Ce "genre historique" qui apparaît après la chute de l'Empire doit être replacé dans son contexte : l'intérêt pour l'histoire touche alors tous les arts (voir les romans de Walter Scott à la même époque) et, en France du moins, le retour aux grandes figures nationales semble panser les plaies de la défaite et s'inscrira plus tard (en faveur ou en opposition du reste) dans le sillage de la Restauration. Entre 1802 et 1850, les artistes ne se contentent donc pas de redécouvir l'Histoire, ils la réinterprètent, la tirent à hue et à dia selon leurs opinions politiques, mais toujours à travers des compositions d'une finition impressionnante.

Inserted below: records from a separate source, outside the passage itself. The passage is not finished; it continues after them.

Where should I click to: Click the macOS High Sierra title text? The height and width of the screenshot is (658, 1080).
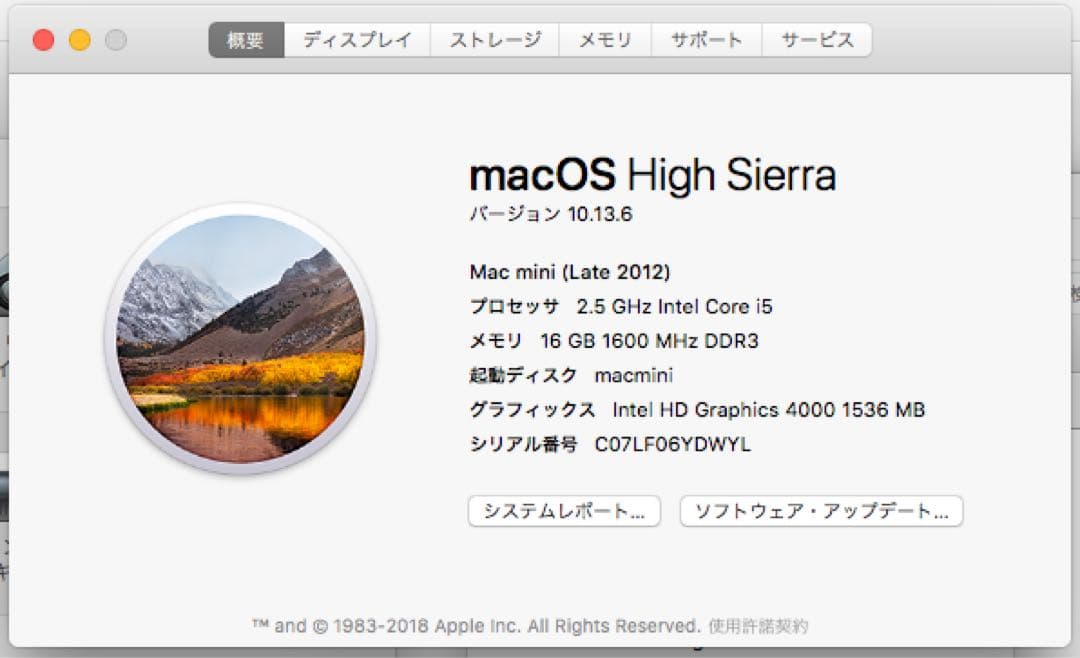[653, 174]

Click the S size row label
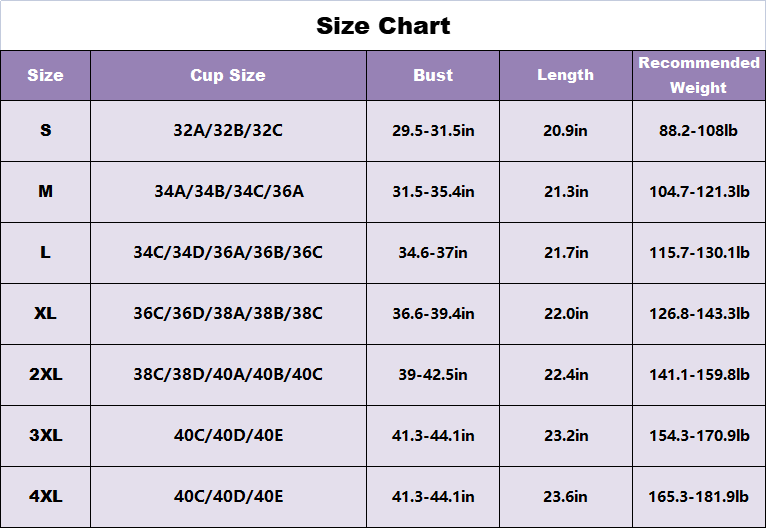[x=45, y=131]
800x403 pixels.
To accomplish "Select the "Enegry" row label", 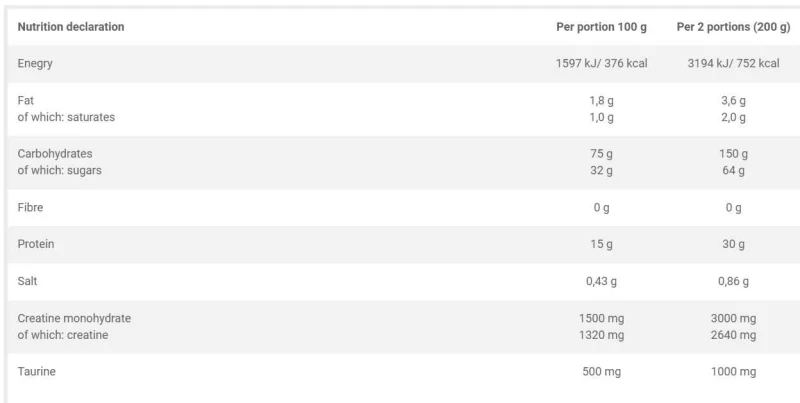I will click(x=36, y=64).
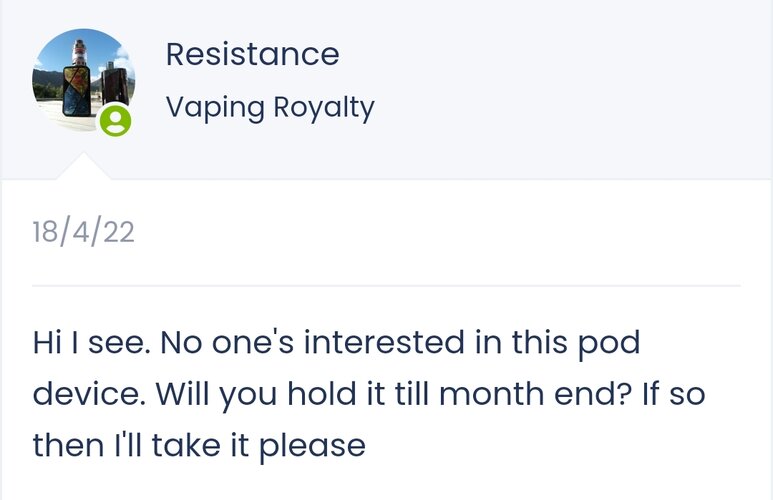Open Resistance's profile avatar picture
The height and width of the screenshot is (500, 773).
pyautogui.click(x=82, y=80)
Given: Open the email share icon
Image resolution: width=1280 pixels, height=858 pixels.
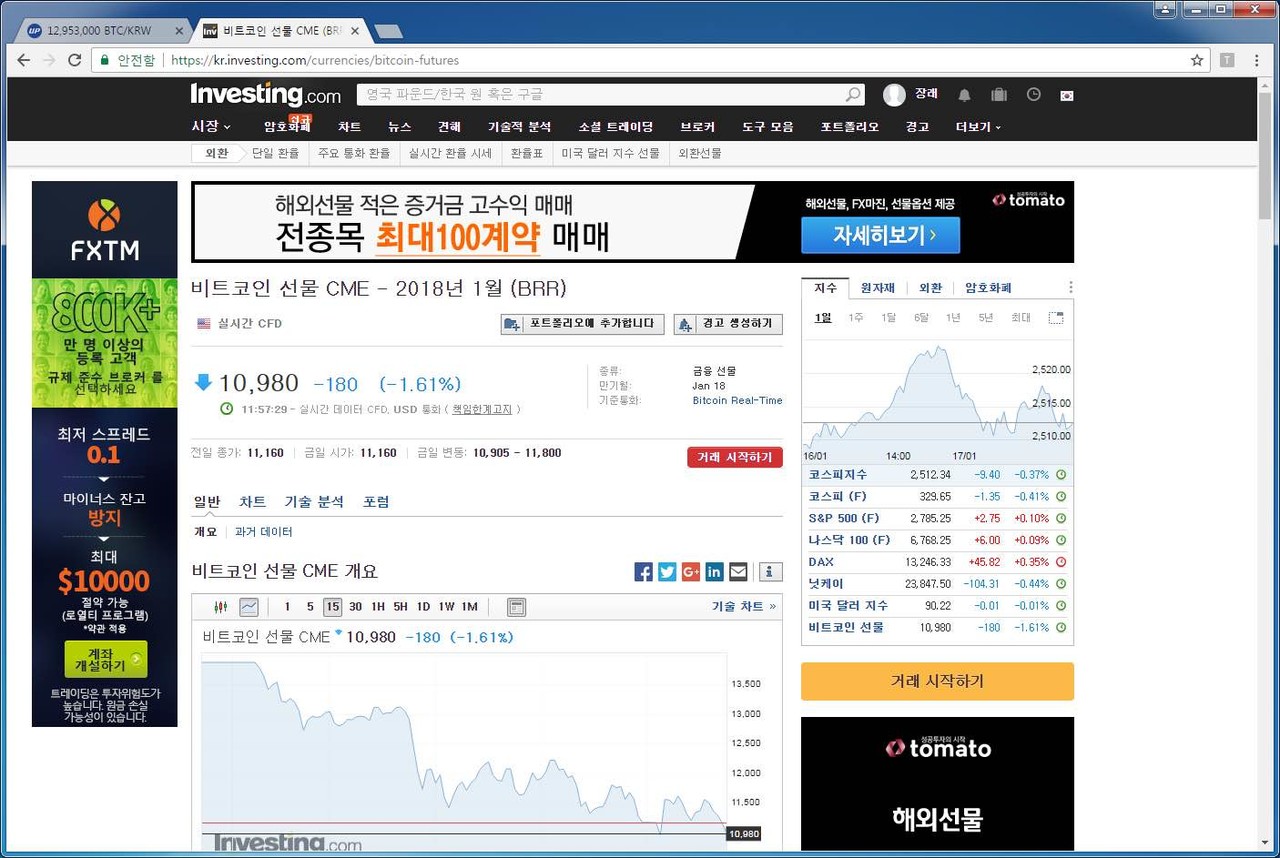Looking at the screenshot, I should click(x=738, y=571).
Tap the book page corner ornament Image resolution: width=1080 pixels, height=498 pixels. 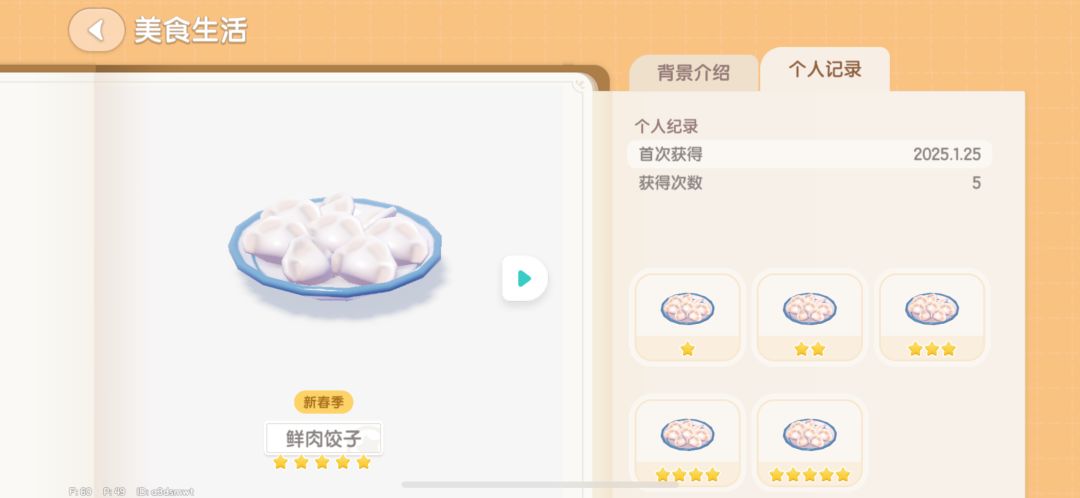pos(583,85)
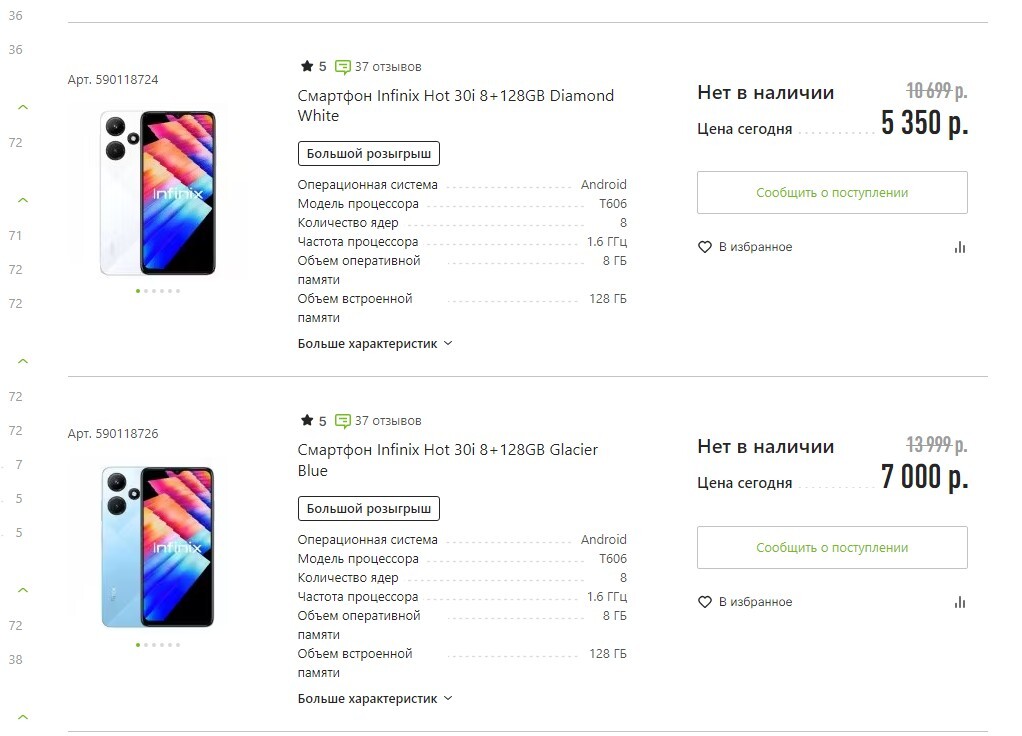
Task: Click star rating icon of Diamond White phone
Action: (x=307, y=66)
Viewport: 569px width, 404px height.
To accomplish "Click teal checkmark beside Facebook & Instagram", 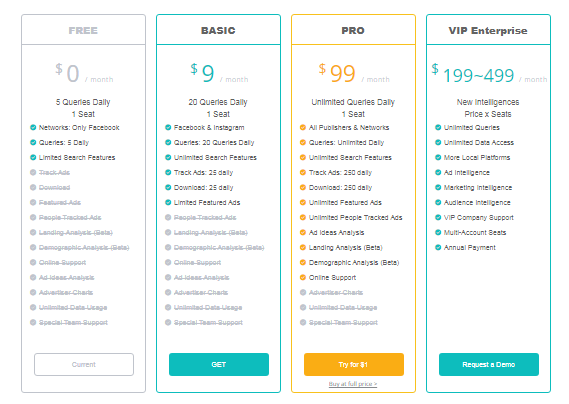I will pyautogui.click(x=168, y=127).
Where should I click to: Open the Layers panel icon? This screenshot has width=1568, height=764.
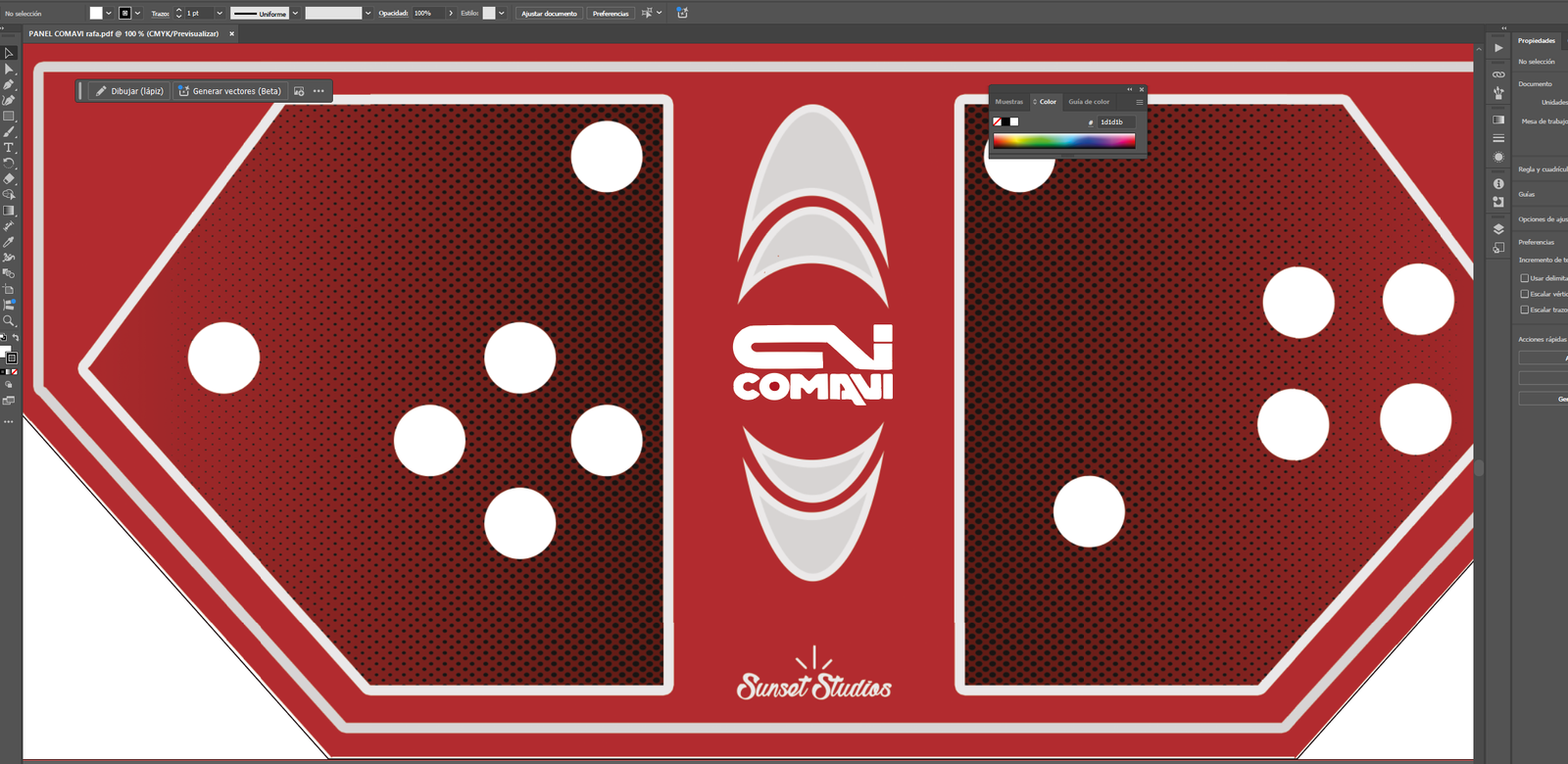[x=1498, y=229]
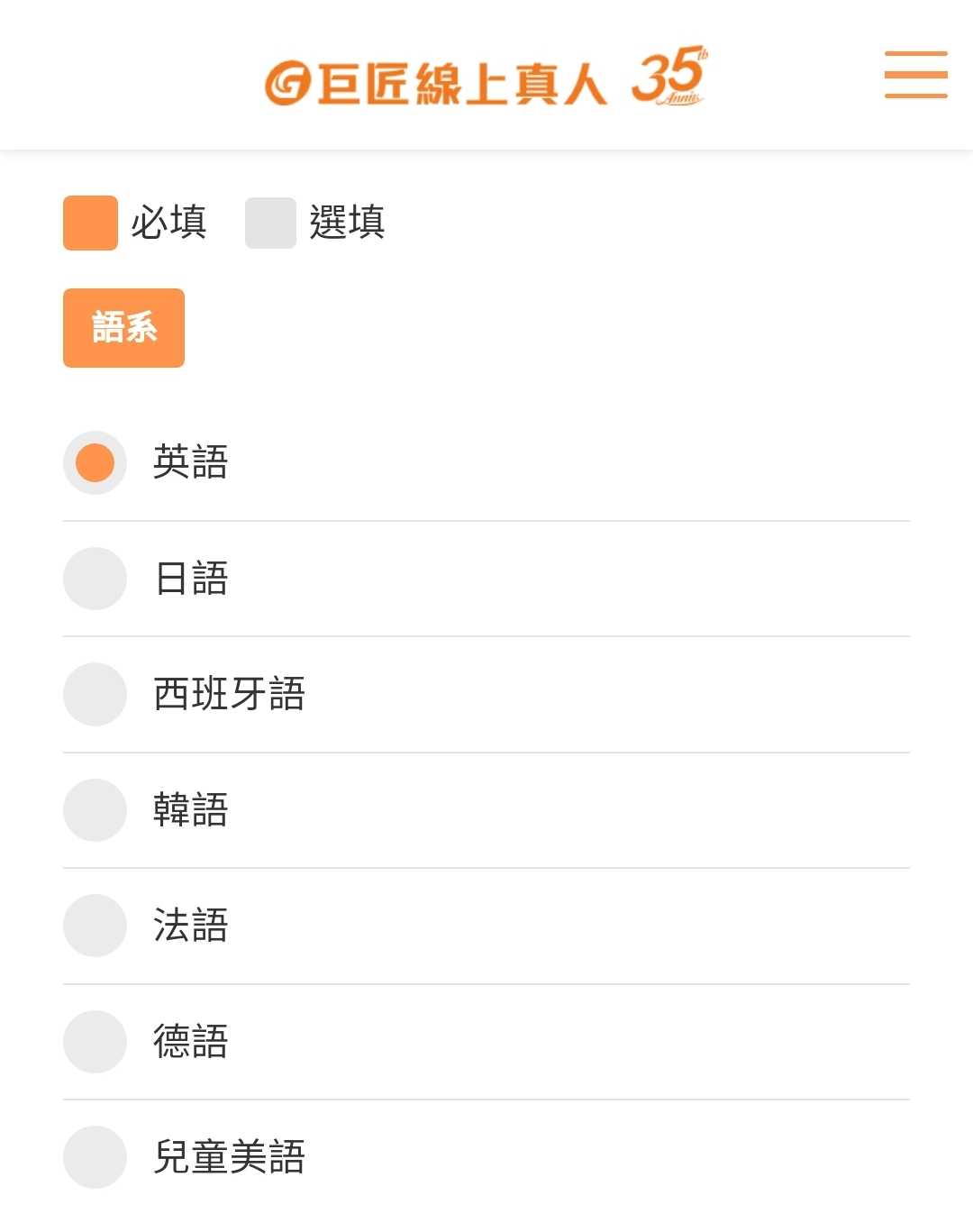This screenshot has height=1232, width=973.
Task: Click the orange swirl G logo icon
Action: (287, 84)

De la tête couronnée à la chair nue
En cheminant dans les salles thématiques de l'exposition, on essaye de se mettre dans la tête de ces peintres qui, soudain, s'éprirent avec théâtralité et technicité des "grands" d'antan. Était-ce mieux avant ? Quand les amants se faisaient trancher la gorge par le mari jaloux, quand les opposants politiques trépassaient sur le billot ou quand les enfants de roi pourrissaient en otages dans une cellule ? Quand Marie Stuart lisait imperturbable sa condamnation à mort, quand Charles Quint ramassait humblement le pinceau du Titien ou quand François 1er pleurait l'agonie de Léonard de Vinci ?
Sur les toiles, le poison, les larmes, le sang des têtes couronnées coulent en effet à flots ininterrompus, avec force mise en scène et effets tragiques. Les œuvres sont souvent impressionnantes, mais l'on ne peut s'empêcher de penser que tout cela est trop boursouflé, grandiloquent, et ne pourra bientôt qu'éclater : avec Courbet, avec Millet, avec Manet.
Résolument modernes, nos yeux se sont donc davantage attardés sur les toiles des peintres troubadours lyonnais, aux compositions plus sobres et délicates, ou encore sur ce petit tableau délicieusement pervers de Delacroix : Louis d'Orléans montrant sa maîtresse (1826). Le duc d'Orléans y présente à son ancien chambellan le corps nu de sa nouvelle conquête sans lui en dévoiler le visage. Celui-ci, admiratif, ne reconnaît pas là sa propre épouse ! Quarante ans plus tard, Courbet cadrera de manière encore plus serrée une Origine du monde que certains refuseront aussi de percevoir et de reconnaître.